Re: Spark SQL Roadmap?

2014-12-13 Thread Matei Zaharia
Spark SQL is already available, the reason for the "alpha component" label is 
that we are still tweaking some of the APIs so we have not yet guaranteed API 
stability for it. However, that is likely to happen soon (possibly 1.3). One of 
the major things added in Spark 1.2 was an external data sources API 
(https://github.com/apache/spark/pull/2475), so we wanted to get a bit of 
feedback on that to provide a stable API for those as well.

Matei

> On Dec 13, 2014, at 5:26 PM, Xiaoyong Zhu  wrote:
> 
> Thanks Denny for your information!
> For #1, what I meant is the Spark SQL beta/official release date (as today it 
> is still in alpha phase)… thought today I see it has most basic 
> functionalities,  I don’t know when will the next milestone happen? i.e. Beta?
> For #2, thanks for the information! I read it and it’s really useful! My take 
> is that, Hive on Spark is still Hive (thus having all the metastore 
> information and Hive interfaces such as the REST APIs), while Spark SQL is 
> the expansion of Spark and use several interfaces (HiveContext for example) 
> to support run Hive queries.
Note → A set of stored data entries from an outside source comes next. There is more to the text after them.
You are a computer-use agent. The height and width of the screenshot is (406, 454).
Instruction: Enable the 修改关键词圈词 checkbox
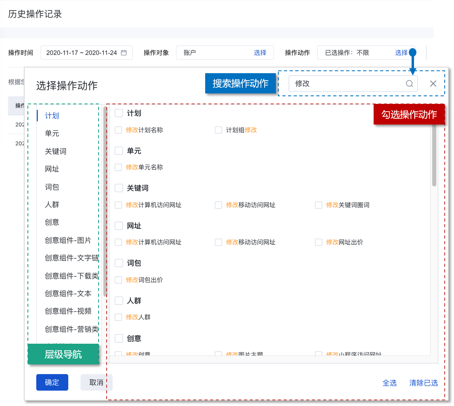tap(319, 205)
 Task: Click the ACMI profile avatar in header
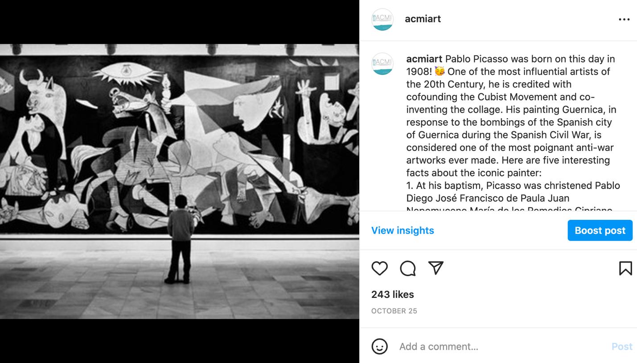pos(382,19)
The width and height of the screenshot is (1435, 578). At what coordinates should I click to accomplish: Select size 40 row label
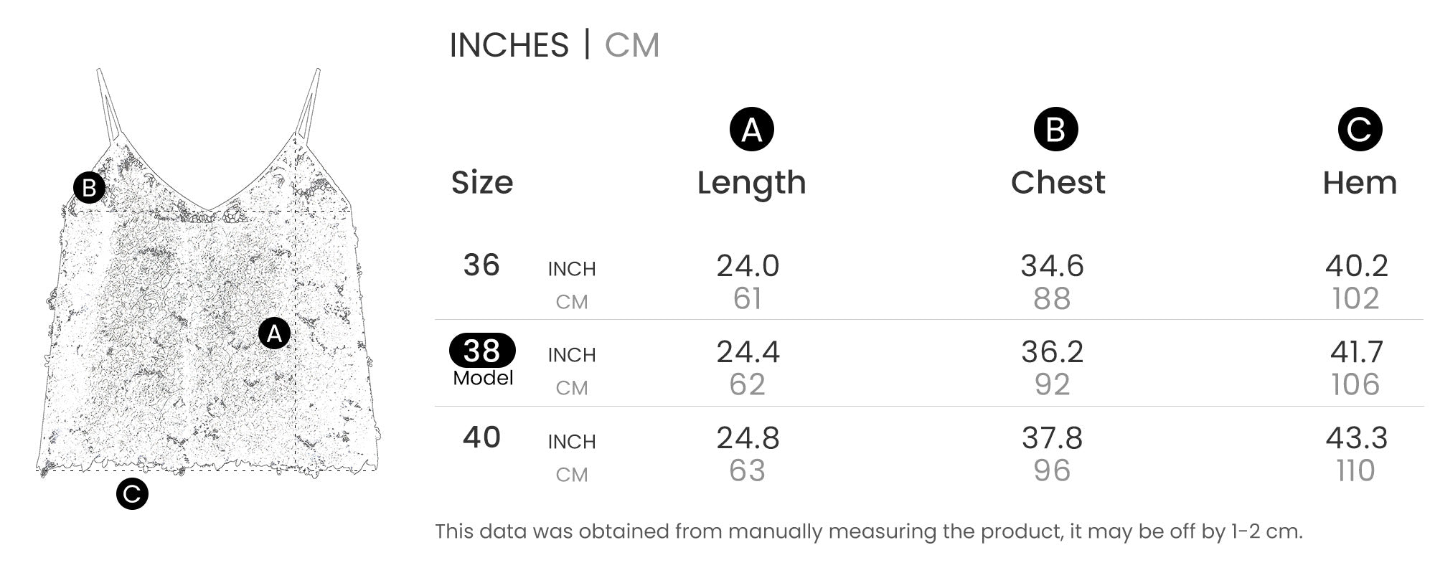pos(481,437)
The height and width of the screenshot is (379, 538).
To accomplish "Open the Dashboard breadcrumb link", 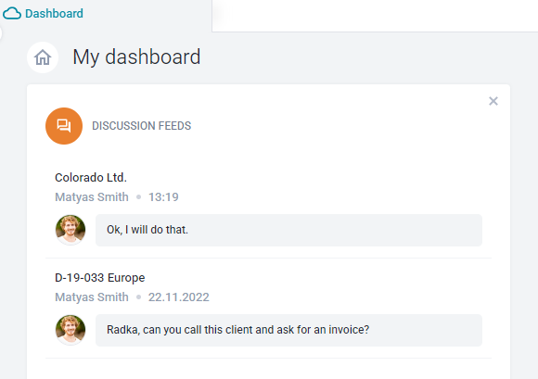I will tap(43, 13).
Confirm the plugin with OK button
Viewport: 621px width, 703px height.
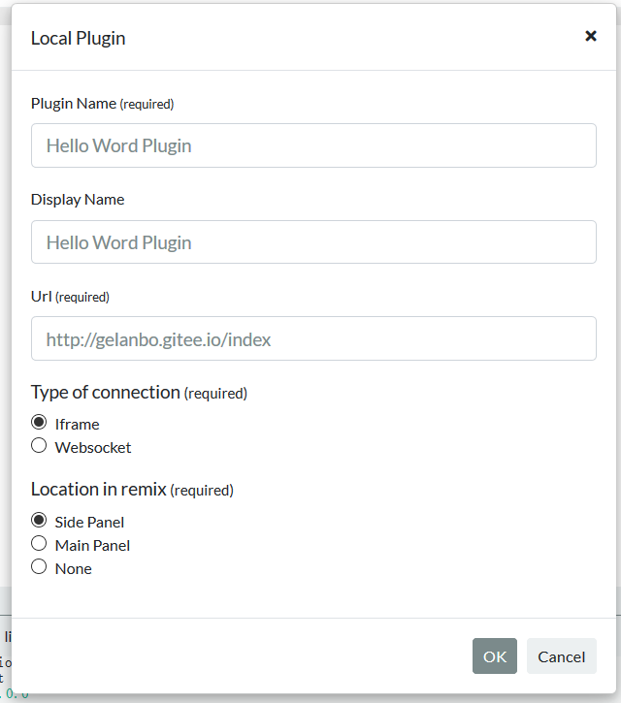coord(495,656)
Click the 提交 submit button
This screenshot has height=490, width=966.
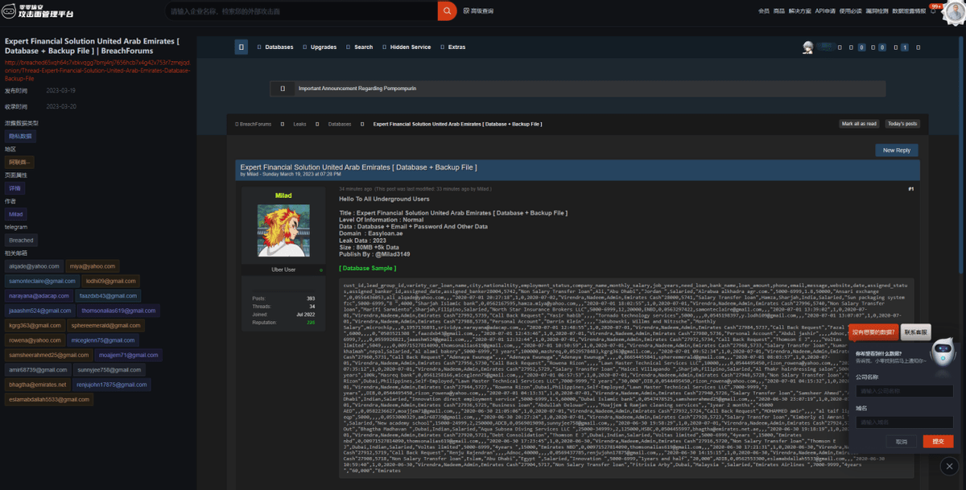[938, 441]
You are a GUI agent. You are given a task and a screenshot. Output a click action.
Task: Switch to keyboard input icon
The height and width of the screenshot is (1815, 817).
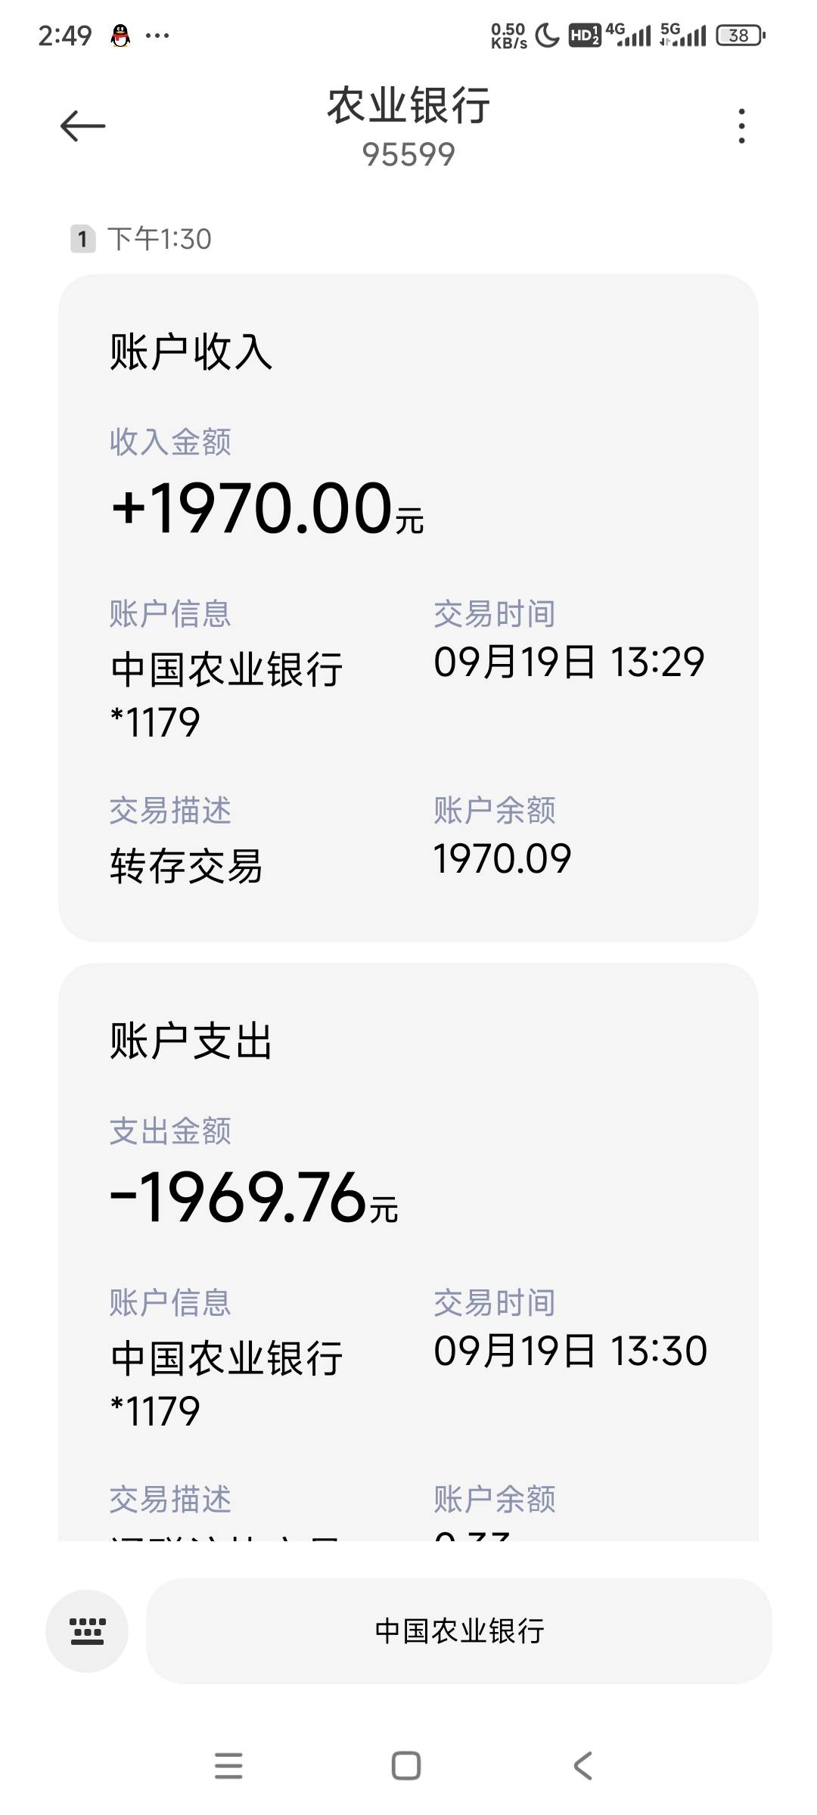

Is this correct?
>  
> Then a following question would be, does Spark SQL has some REST APIs, just 
> as what WebHCat exposes, to help users to submit queries remotely, other than 
> logging into a cluster and execute the command in spark-sql command line? 
>  
> Xiaoyong
>   <>
> From: Denny Lee [mailto:denny.g@gmail.com ] 
> Sent: Saturday, December 13, 2014 10:59 PM
> To: Xiaoyong Zhu; user@spark.apache.org 
> Subject: Re: Spark SQL Roadmap?
>  
> Hi Xiaoyong,
> 
> SparkSQL has already been released and has been part of the Spark code-base 
> since Spark 1.0.  The latest stable release is Spark 1.1 (here's the Spark 
> SQL Programming Guide 
> ) and we're 
> currently voting on Spark 1.2.
>  
> Hive on Spark is an initiative by Cloudera to help folks whom are already 
> using Hive but instead of using traditional MR it will utilize Spark.  For 
> more information, check 
> outhttp://blog.cloudera.com/blog/2014/07/apache-hive-on-apache-spark-motivations-and-design-principles/
>  
> .
>  
> For anyone who is building new projects in Spark, IMHO I would suggest 
> jumping to SparkSQL first.
>  
> HTH!
> Denny
>  
>  
> On Sat Dec 13 2014 at 5:00:56 AM Xiaoyong Zhu  > wrote:
> Dear spark experts, I am very interested in Spark SQL availability in the 
> future – could someone share with me the information about the following 
> questions?
> 1.   Is there some ETAs for the Spark SQL release?
> 
> 2.   I heard there is a Hive on Spark program also – what’s the 
> difference between Spark SQL and Hive on Spark?
> 
>  
> Thanks!
> Xiaoyong



RE: Spark SQL Roadmap?

2014-12-13 Thread Xiaoyong Zhu
Thanks Denny for your information!
For #1, what I meant is the Spark SQL beta/official release date (as today it 
is still in alpha phase)… thought today I see it has most basic 
functionalities,  I don’t know when will the next milestone happen? i.e. Beta?
For #2, thanks for the information! I read it and it’s really useful! My take 
is that, Hive on Spark is still Hive (thus having all the metastore information 
and Hive interfaces such as the REST APIs), while Spark SQL is the expansion of 
Spark and use several interfaces (HiveContext for example) to support run Hive 
queries. Is this correct?

Then a following question would be, does Spark SQL has some REST APIs, just as 
what WebHCat exposes, to help users to submit queries remotely, other than 
logging into a cluster and execute the command in spark-sql command line?

Xiaoyong

From: Denny Lee [mailto:denny.g@gmail.com]
Sent: Saturday, December 13, 2014 10:59 PM
To: Xiaoyong Zhu; user@spark.apache.org
Subject: Re: Spark SQL Roadmap?

Hi Xiaoyong,

SparkSQL has already been released and has been part of the Spark code-base 
since Spark 1.0.  The latest stable release is Spark 1.1 (here's the Spark SQL 
Programming 
Guide) and we're 
currently voting on Spark 1.2.

Hive on Spark is an initiative by Cloudera to help folks whom are already using 
Hive but instead of using traditional MR it will utilize Spark.  For more 
information, check out 
http://blog.cloudera.com/blog/2014/07/apache-hive-on-apache-spark-motivations-and-design-principles/.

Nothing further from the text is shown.